Among the lines of data below, reproduce only those from the one with "You are a computer-use" through the one with "Instruction: Select the", exactly as they stand, both ends included.

• **Supplied data**:
□ □ □

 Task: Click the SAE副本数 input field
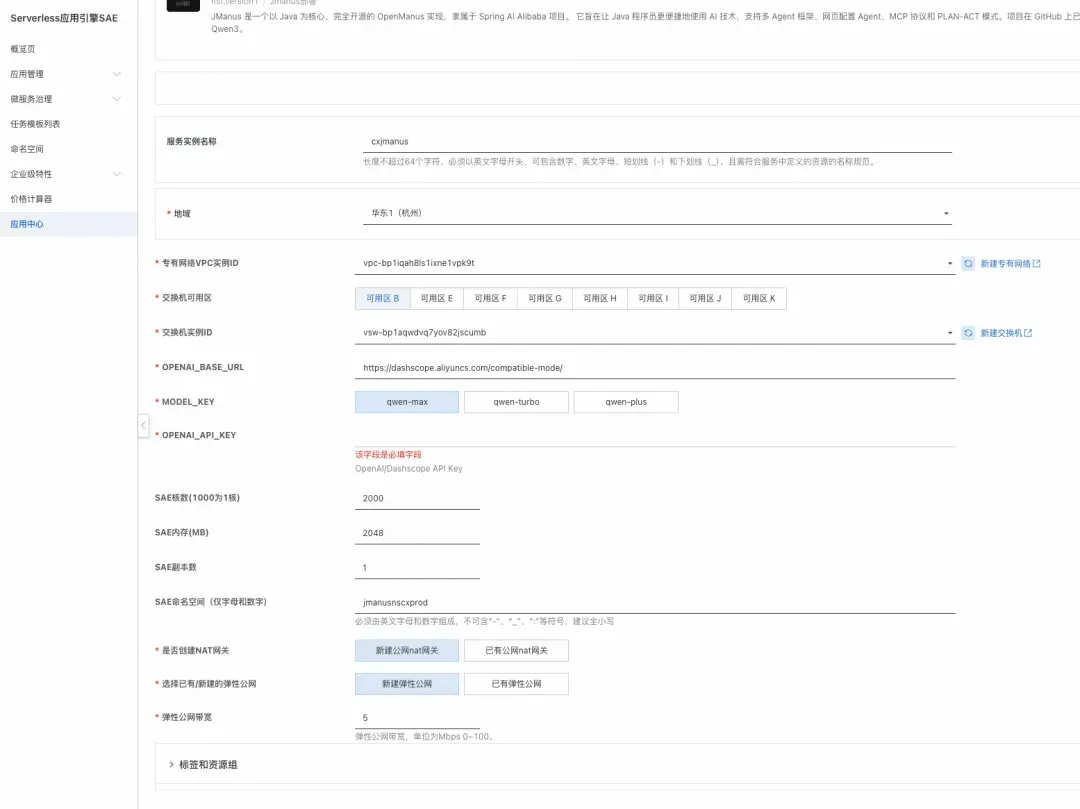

□ □ □

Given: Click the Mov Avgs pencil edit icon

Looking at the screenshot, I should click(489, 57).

□ □ □

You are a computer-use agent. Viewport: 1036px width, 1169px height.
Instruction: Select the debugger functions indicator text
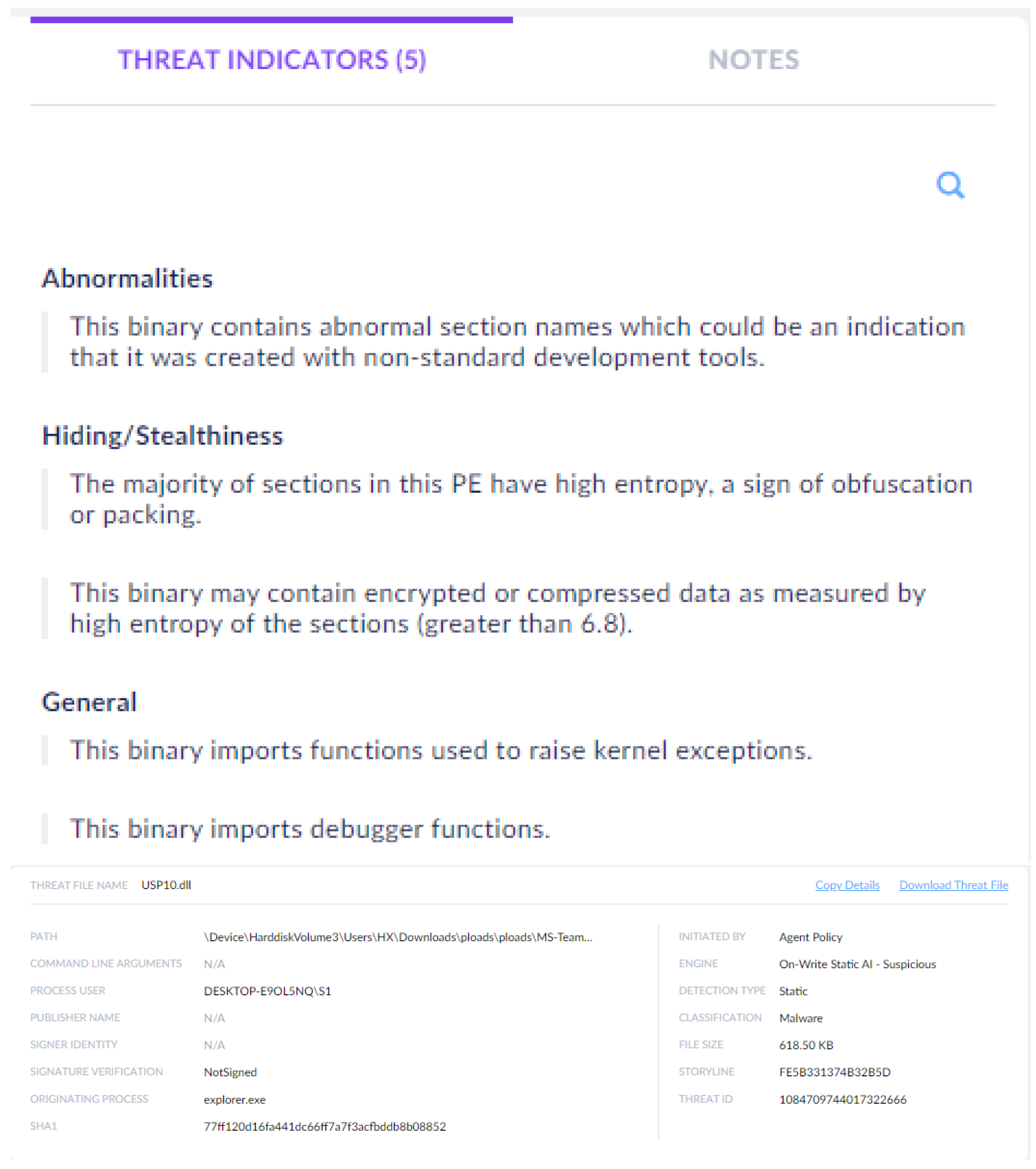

□ □ □

• **Output of the task**:
You are a computer-use agent. Viewport: 1036px width, 1169px height.
Instruction: Select the debugger functions indicator text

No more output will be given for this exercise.